La pena de vergüenza pública, en el siglo XXI
By Enrique Dans
La pena de vergüenza o humillación pública se aplicaba de manera muy frecuente en la edad media y en otros momentos de la historia, y consistía en la exposición del reo ante todo el pueblo de maneras ridículas o mientras se le aplicaba algún castigo adicional. Su uso fue muy común en los Estados Unidos durante el siglo XIX, cayó en desuso a lo largo del XX, y ha vuelto a ser utilizado a principios del XXI por algunos jueces para determinados delitos como conducción bajo los efectos del alcohol, bullying, fraude y otros en los que se intenta generar un estado de consciencia u opinión.
Una compañía de televisión por cable canadiense ha decidido empezar a exponer públicamente en su página de Facebook los nombres de aquellos clientes que tenían facturas impagadas, con importes que oscilan entre los 94,25 y los 1406,80 dólares canadienses (entre los 65 y los 967 euros). La iniciativa, que sigue a otros intentos de la compañía de reclamar sus deudas a esos clientes, fue llevada a cabo por una empleada que afirma que la exposición pública es la mejor manera de conseguir que los clientes deudores terminen por pagar, y que consultó con abogados antes de hacerlo para asegurarse de que no contravenía ninguna ley.
La Oficina del Comisionado de Privacidad canadiense, no obstante, ha conminado a la compañía a que eliminase la entrada, y aunque la compañía ha accedido a ello, ha sido fuertemente criticada por la falta de ética que supone la exposición de una información que se supone debe quedar entre el prestador de servicios y el receptor de los mismos. Obviamente, si una persona no puede pagar sus facturas por las razones que sea, la exposición pública de su nombre en un entorno como Facebook, aunque se pueda discutir su legalidad y pueda en efecto terminar llevando al pago de la deuda, no parece la mejor manera de ayudarla.
¿Tiene una compañía derecho a reclamar el pago de una deuda exponiendo en público el nombre del deudor?
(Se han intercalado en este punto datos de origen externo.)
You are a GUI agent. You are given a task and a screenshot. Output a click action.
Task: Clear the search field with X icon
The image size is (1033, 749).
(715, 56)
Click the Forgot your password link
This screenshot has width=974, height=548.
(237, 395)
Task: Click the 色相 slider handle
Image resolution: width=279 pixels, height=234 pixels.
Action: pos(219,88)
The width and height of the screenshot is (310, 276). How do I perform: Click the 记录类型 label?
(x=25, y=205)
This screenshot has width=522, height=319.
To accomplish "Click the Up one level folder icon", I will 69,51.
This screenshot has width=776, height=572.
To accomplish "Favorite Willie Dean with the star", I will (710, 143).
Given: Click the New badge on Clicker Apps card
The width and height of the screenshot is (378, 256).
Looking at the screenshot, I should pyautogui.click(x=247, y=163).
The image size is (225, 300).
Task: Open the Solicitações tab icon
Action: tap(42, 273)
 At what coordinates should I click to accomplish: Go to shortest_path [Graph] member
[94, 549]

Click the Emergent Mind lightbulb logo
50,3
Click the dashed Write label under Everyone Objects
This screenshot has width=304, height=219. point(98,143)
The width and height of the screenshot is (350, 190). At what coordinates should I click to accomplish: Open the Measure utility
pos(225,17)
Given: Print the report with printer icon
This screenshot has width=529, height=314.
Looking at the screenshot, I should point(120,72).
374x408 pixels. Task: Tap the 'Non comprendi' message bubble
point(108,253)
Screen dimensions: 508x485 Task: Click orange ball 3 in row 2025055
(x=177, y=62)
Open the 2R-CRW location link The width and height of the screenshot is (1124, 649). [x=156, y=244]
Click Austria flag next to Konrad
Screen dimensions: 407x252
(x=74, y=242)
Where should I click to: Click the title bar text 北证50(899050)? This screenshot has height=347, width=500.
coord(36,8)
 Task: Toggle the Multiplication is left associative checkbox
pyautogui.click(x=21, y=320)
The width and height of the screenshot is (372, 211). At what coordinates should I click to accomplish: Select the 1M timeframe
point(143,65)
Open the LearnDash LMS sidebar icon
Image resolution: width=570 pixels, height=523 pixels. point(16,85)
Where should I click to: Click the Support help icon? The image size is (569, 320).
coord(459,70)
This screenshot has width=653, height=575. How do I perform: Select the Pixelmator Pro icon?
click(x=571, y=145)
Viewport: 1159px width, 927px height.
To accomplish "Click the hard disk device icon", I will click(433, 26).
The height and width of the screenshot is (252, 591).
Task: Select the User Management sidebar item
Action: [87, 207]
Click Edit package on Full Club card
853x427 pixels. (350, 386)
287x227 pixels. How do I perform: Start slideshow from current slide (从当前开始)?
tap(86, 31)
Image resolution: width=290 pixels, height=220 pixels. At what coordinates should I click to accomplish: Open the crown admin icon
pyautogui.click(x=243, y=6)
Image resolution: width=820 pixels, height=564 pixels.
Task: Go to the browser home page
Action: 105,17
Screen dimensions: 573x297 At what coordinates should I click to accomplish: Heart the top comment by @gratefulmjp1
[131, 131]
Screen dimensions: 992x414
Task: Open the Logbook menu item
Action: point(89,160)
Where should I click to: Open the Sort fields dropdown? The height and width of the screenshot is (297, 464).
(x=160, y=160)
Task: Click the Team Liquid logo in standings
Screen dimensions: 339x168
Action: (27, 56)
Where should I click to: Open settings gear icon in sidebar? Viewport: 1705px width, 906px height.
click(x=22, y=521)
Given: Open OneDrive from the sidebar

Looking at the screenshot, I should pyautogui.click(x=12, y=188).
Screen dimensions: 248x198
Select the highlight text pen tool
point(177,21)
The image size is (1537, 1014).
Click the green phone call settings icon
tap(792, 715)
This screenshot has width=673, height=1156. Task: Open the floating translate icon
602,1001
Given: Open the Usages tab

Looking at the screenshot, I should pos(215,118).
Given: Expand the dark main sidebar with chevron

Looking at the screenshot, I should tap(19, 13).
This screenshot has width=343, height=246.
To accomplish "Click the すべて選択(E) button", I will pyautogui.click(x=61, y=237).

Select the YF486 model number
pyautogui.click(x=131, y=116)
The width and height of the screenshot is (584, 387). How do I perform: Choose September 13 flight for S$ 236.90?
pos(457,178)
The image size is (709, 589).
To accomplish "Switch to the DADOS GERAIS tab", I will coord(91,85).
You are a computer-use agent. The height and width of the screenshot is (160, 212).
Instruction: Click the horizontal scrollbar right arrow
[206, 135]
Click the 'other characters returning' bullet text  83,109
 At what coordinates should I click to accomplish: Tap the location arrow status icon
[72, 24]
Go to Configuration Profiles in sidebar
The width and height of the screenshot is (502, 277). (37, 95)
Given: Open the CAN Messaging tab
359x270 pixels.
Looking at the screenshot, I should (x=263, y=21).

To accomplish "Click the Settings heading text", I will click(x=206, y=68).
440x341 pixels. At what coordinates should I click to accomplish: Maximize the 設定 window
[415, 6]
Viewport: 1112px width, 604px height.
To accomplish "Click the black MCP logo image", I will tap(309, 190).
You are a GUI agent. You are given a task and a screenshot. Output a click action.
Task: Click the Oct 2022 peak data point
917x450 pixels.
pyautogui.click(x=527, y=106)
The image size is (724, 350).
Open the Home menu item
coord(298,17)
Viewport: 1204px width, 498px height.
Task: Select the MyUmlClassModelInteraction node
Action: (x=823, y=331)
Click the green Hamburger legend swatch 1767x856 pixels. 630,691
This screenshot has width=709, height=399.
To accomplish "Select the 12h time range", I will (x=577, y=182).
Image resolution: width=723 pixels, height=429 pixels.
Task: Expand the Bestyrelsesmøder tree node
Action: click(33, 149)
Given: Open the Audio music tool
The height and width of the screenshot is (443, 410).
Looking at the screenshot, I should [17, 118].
En España, el estado reclama el pago de determinadas deudas mediante su publicación en el Boletín Oficial del Estado, lo cual en numerosos casos, cuando se trata de usuarios que no tienen una presencia púbica habitual, se convierte en el primer resultado que aparece al buscar su nombre en la web. Las compañías en general ya han aceptado y se han acostumbrado a ver su nombre y su reputación dañada públicamente en las redes sociales cada vez que tienen algún problema en sus productos o en la prestación de sus servicios, y los usuarios parecemos haber aceptado sin problemas que sea así. ¿Debe ser comparable la protección que recibe una persona frente a la que recibe una compañía?
En un entorno en el que esa exposición pública puede ser llevada a cabo por prácticamente cualquiera simplemente tecleando la identidad del deudor, los detalles de la deuda y dándole al botón de publicar en una herramienta sencilla y con alcance, las posibilidades de que este tipo de represalias se lleven a cabo se hacen mucho mayores. ¿Debe prevalecer el derecho de obtención del pago de la deuda, o el derecho a la privacidad del deudor? ¿Se convertirán este tipo de casos en habituales, en una especie de pena de vergüenza pública ejecutada con los medios del siglo XXI?